▸ What to do
Copy all of the records below word for word, leaving the pictures out of your answer.

[Location data for words and elements]

——

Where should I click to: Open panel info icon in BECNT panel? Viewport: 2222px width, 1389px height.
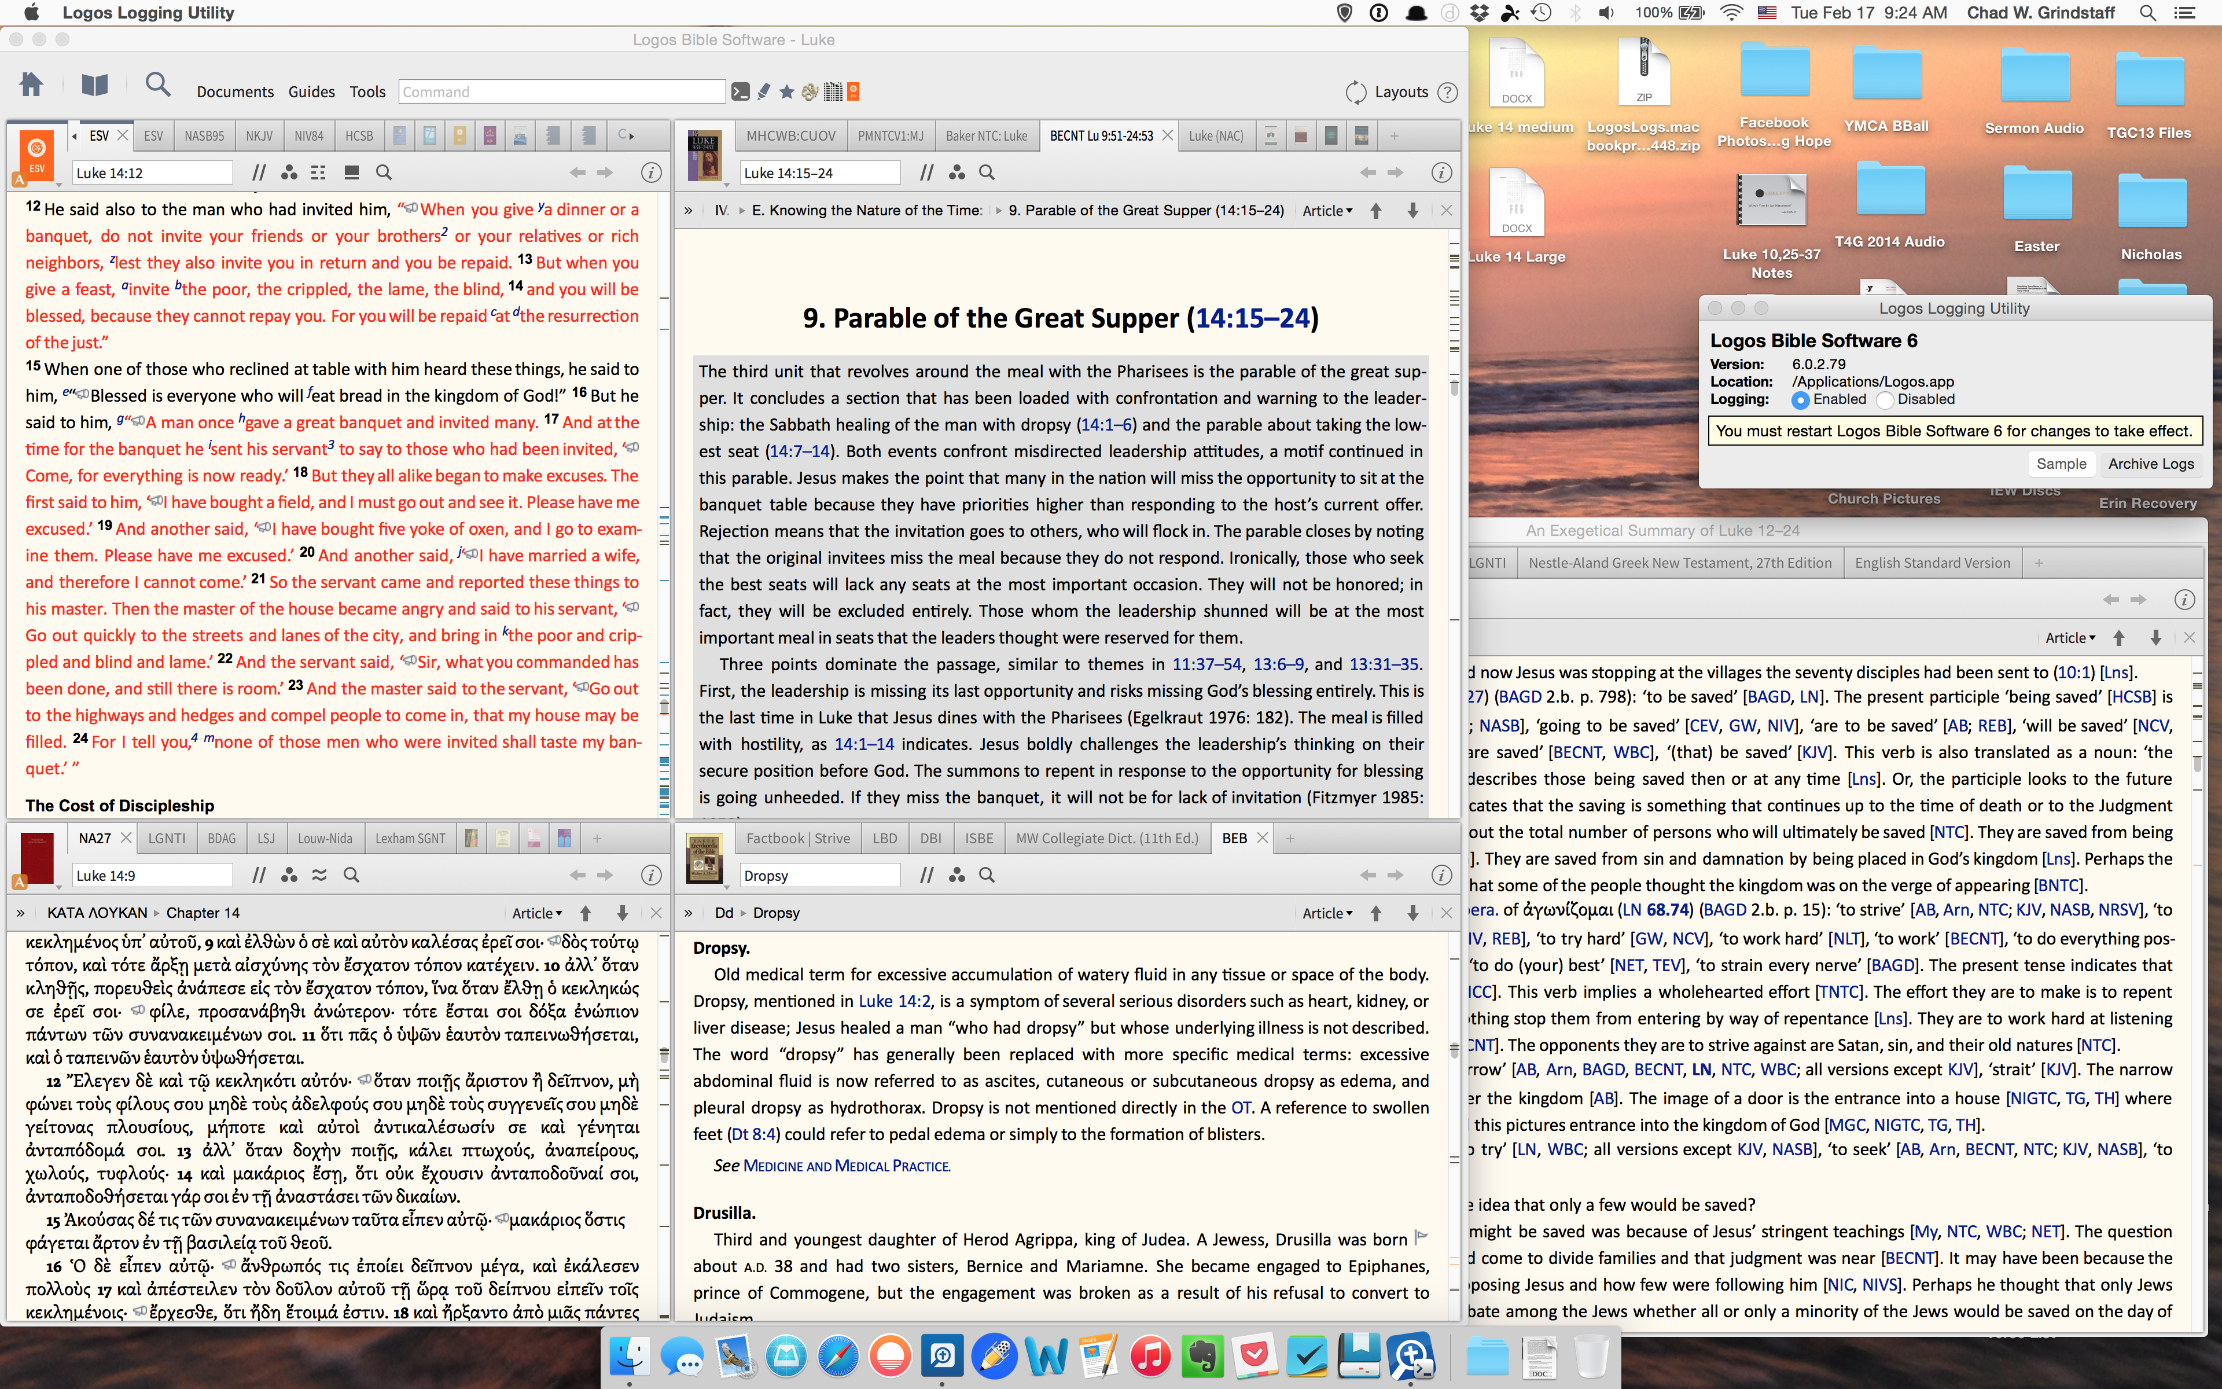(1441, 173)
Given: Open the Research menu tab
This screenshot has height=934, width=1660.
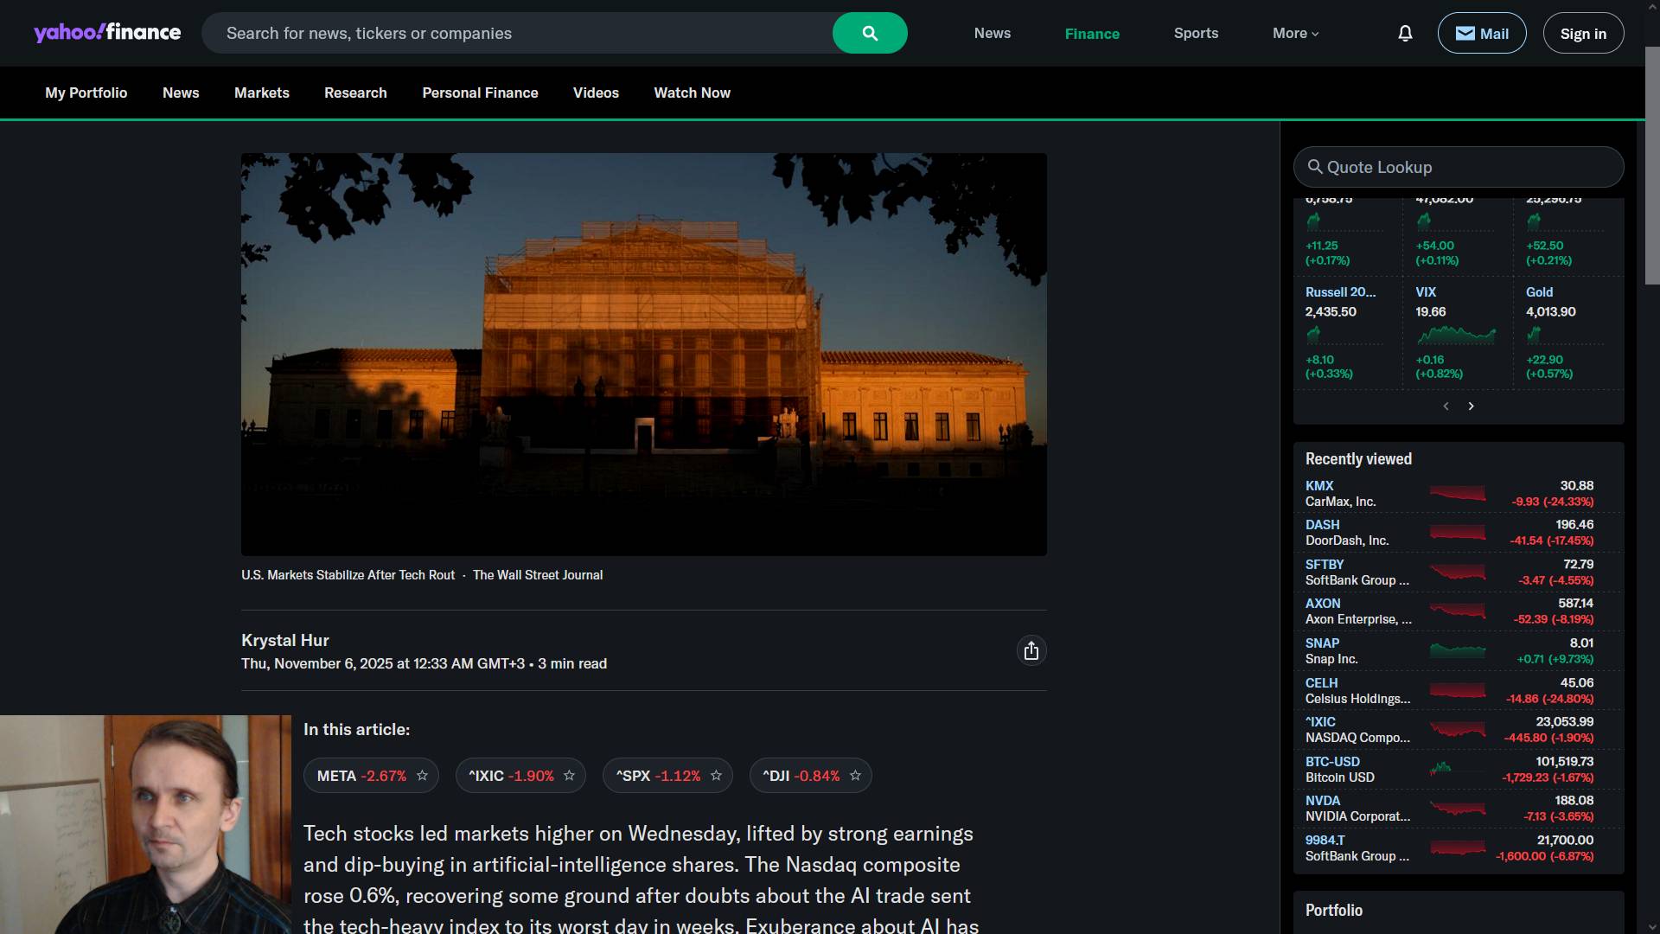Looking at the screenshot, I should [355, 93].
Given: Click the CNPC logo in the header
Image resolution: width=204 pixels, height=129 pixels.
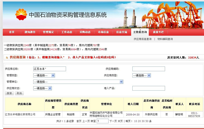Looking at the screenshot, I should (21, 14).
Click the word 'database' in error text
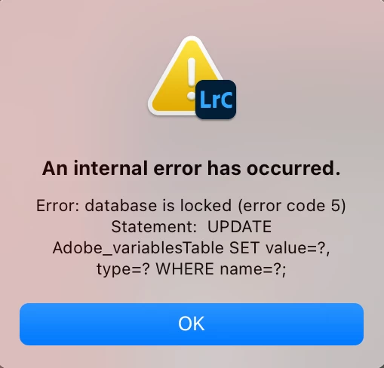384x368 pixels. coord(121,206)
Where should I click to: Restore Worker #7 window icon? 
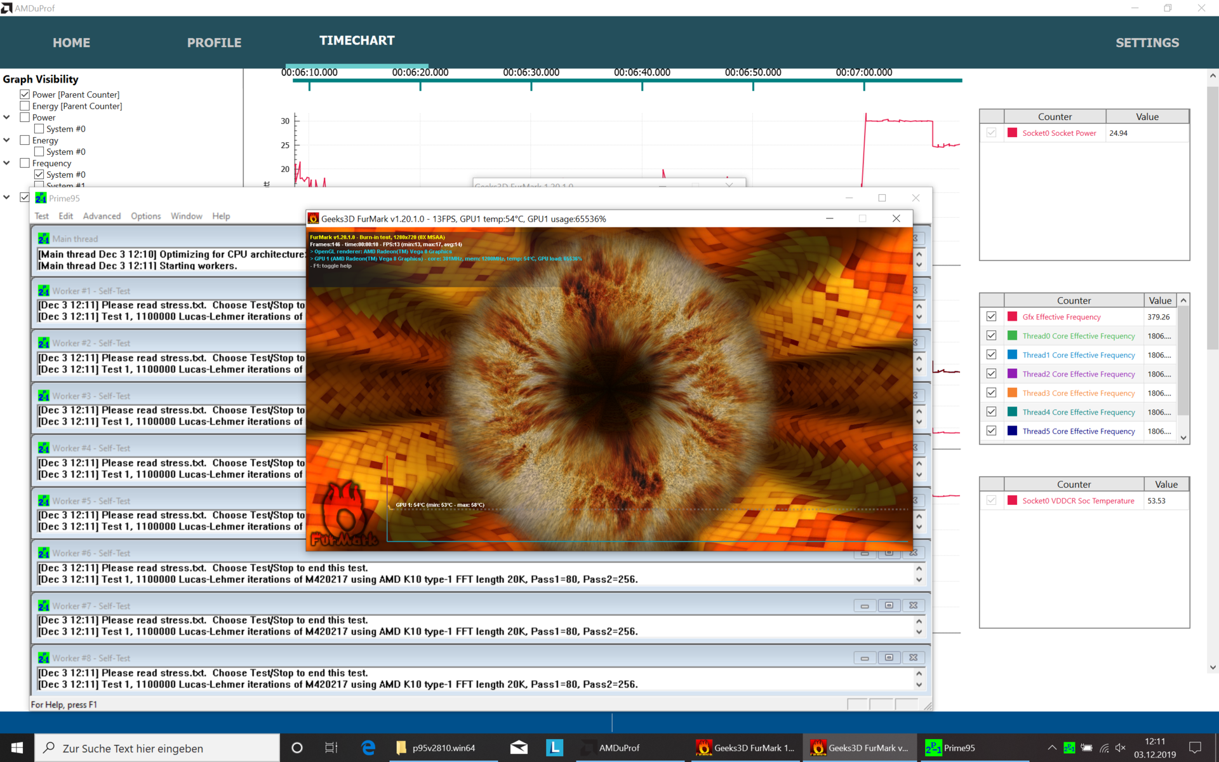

——

▸ Exercise response
Where should I click to: Open panel info icon in BECNT panel? Viewport: 2222px width, 1389px height.
(1441, 173)
Given: Open the Research menu tab
This screenshot has height=934, width=1660.
Looking at the screenshot, I should [355, 93].
Given: Click the CNPC logo in the header
Image resolution: width=204 pixels, height=129 pixels.
Looking at the screenshot, I should (21, 14).
Click the word 'database' in error text
384x368 pixels. coord(121,206)
Where should I click to: Restore Worker #7 window icon? 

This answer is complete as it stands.